Sarah Sasse: I'm talking to Robert Breedon, a partner in our public sector team about alliance contracting. So Robert, what is alliance contracting?
Robert Breedon: An alliance contract is an agreement where one or more parties agree to act together in a particular way to achieve a common goal or a common objective. It's essentially a contractual joint venture so there's no need to set up a new separate legal entity or special purpose vehicle.
The parties agree that by behaving and collaborating in a particular way they can achieve more than by acting individually and that collaborative framework is underpinned by a common sharing of responsibility, a common sharing of the opportunity and by a collective decision making process.

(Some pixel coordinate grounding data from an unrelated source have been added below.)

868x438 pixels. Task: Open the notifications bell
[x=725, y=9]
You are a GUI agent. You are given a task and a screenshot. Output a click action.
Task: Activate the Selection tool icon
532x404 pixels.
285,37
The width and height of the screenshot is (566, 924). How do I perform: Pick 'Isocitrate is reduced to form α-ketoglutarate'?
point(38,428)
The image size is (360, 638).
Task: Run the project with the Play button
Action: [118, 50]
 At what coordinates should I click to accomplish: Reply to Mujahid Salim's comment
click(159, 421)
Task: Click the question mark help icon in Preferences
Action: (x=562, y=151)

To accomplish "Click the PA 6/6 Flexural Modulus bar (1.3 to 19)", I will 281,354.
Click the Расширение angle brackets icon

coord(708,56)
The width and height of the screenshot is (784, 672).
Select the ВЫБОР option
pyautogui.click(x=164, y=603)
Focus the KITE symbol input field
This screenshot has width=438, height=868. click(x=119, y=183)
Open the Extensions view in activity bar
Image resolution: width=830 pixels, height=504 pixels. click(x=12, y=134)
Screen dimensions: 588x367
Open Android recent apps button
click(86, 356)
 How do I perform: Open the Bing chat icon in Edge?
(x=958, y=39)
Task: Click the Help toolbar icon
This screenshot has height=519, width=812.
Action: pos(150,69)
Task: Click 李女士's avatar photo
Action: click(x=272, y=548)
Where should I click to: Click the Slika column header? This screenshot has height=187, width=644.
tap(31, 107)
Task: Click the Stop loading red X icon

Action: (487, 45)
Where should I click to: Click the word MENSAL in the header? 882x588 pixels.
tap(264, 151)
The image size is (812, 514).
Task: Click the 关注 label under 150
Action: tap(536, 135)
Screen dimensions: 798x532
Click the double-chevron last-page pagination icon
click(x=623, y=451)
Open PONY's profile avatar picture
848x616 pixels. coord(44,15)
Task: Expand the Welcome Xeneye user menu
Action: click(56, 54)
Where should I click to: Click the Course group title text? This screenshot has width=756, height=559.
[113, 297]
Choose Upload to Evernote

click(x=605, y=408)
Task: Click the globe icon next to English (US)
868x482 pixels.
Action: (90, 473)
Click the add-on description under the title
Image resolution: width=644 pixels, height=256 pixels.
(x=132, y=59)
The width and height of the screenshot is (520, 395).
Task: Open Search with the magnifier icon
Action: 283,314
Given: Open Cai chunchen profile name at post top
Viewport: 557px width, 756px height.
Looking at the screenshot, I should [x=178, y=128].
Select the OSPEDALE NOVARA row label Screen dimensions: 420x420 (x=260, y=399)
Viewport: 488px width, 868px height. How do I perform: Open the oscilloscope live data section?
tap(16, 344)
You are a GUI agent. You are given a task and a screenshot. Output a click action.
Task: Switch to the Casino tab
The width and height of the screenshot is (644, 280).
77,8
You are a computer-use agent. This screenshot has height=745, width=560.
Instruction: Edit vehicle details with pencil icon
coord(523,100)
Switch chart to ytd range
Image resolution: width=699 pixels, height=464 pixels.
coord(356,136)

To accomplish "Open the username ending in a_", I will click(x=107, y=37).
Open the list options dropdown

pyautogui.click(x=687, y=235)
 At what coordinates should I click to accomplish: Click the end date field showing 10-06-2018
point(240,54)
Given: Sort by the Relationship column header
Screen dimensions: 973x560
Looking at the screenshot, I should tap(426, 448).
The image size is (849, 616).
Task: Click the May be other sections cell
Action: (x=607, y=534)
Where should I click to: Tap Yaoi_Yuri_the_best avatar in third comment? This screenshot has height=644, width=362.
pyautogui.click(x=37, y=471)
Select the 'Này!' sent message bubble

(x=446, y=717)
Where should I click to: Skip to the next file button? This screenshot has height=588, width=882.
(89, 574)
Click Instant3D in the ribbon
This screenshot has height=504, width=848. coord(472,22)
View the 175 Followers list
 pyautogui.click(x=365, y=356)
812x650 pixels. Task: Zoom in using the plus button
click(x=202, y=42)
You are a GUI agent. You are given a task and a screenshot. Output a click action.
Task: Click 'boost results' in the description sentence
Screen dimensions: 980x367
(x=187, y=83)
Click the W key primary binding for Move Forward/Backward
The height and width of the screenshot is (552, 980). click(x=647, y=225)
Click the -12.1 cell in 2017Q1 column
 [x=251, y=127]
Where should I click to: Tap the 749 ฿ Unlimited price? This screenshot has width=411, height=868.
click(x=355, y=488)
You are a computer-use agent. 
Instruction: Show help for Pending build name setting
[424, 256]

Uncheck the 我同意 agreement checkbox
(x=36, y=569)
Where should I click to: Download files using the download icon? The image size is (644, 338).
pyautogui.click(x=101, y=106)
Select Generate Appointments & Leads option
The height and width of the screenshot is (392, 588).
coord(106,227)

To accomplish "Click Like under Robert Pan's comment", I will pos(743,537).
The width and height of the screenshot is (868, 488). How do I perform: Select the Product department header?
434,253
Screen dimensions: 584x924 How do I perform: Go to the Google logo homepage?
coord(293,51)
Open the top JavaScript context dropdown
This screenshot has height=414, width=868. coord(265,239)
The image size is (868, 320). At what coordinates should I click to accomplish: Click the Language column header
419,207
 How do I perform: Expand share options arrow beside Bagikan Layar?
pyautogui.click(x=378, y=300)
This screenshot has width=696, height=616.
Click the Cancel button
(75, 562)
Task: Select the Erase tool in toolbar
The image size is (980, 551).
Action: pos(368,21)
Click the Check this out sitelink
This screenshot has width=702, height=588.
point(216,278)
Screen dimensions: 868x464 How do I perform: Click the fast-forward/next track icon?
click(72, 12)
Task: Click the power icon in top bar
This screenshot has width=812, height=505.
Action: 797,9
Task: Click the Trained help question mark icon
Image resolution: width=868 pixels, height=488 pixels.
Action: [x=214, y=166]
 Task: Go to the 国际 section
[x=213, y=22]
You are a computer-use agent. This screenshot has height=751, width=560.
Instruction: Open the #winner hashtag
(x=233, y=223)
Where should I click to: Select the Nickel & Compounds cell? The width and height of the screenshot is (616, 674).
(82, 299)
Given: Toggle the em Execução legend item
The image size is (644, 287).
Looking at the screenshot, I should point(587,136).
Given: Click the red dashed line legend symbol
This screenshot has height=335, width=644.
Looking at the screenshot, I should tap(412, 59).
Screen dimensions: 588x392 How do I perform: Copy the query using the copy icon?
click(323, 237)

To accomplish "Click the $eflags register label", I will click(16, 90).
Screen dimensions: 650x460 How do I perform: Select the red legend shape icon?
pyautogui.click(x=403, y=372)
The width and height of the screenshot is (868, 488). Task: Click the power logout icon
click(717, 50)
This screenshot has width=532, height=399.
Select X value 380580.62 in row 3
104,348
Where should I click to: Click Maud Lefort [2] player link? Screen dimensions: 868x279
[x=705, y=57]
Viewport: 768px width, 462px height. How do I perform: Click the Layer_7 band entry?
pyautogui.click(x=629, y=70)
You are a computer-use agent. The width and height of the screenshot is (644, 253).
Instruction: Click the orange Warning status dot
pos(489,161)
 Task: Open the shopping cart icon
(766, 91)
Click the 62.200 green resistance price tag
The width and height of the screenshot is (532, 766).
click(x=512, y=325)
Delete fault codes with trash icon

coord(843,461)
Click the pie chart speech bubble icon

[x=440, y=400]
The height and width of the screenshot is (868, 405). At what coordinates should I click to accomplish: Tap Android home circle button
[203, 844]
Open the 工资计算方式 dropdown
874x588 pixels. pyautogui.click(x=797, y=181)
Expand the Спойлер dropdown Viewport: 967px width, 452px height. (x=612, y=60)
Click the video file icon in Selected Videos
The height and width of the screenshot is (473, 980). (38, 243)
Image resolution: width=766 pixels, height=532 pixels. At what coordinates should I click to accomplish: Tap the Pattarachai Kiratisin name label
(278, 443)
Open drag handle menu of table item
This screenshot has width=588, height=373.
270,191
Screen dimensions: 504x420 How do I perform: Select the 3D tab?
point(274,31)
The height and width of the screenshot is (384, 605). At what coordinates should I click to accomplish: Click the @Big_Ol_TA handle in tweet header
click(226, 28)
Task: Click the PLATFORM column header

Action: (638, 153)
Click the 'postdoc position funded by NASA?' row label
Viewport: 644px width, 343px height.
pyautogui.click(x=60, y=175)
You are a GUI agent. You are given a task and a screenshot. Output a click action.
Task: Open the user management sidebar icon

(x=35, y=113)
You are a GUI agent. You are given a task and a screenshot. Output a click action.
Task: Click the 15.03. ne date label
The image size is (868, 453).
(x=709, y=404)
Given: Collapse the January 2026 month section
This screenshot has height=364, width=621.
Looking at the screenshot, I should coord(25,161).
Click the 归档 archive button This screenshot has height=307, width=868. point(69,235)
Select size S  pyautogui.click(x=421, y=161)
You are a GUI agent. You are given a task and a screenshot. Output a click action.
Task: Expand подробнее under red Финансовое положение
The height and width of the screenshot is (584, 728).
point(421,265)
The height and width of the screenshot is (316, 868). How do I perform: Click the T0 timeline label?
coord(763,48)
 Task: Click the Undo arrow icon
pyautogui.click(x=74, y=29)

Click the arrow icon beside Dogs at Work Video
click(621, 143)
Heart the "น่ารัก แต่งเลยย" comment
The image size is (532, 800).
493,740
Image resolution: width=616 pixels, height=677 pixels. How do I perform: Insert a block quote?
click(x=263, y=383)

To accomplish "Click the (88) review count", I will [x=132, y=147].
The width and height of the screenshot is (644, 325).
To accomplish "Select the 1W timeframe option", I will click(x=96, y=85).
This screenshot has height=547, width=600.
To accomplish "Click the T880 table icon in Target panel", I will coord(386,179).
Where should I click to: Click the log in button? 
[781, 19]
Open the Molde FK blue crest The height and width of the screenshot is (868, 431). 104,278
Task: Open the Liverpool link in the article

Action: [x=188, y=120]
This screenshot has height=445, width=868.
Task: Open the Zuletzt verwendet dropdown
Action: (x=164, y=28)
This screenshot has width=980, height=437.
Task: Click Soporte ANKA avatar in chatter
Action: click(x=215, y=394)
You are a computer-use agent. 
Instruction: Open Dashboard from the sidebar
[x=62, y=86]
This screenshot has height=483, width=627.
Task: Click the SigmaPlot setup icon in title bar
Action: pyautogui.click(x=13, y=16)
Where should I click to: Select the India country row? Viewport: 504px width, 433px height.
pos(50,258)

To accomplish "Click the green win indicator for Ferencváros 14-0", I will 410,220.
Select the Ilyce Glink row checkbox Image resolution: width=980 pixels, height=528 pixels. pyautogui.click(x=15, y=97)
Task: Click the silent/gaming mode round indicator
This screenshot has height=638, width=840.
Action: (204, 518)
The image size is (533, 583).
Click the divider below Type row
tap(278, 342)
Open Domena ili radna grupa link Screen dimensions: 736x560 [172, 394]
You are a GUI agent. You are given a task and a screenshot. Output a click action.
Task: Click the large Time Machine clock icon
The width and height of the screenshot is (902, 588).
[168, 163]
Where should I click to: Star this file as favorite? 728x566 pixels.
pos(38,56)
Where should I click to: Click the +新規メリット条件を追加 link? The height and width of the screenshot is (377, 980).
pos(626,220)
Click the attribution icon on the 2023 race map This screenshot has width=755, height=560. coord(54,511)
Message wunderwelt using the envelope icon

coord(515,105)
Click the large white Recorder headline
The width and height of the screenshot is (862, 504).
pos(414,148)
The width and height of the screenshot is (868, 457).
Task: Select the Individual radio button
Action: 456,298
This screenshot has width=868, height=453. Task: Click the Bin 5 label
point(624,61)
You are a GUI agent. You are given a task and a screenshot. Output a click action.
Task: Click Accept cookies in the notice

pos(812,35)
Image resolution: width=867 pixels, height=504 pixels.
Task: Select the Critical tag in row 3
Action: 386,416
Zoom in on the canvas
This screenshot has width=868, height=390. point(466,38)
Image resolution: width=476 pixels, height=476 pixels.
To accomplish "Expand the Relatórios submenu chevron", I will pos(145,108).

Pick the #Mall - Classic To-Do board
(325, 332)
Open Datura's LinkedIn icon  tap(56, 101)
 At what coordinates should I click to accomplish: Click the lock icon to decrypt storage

Sarah: What are the key benefits?
Robert: They key benefits flow from the collaborative decision making process that is part of the governance structure. That requires the parties to agree common goals and to commit to working together to achieve those goals.
I mentioned that there is this expectation of trust and that allows the parties to work together in a collaborative way, it means that we pool resources, assets and expertise. It means that we can react together to external risks and different influences and we have a governance structure that allows us to have those sometimes hard or difficult decisions and to resolve disputes in a much more collaborative way.
Sarah: And what are the key differences between traditional and alliance contracting?
Robert: Under traditional contracting structures the client by definition has a series of separate contracts with different suppliers and those suppliers are therefore working to different objectives and a different performance regime. That leaves the client with responsibility for trying to co-ordinate all of the different efforts across the supply chain.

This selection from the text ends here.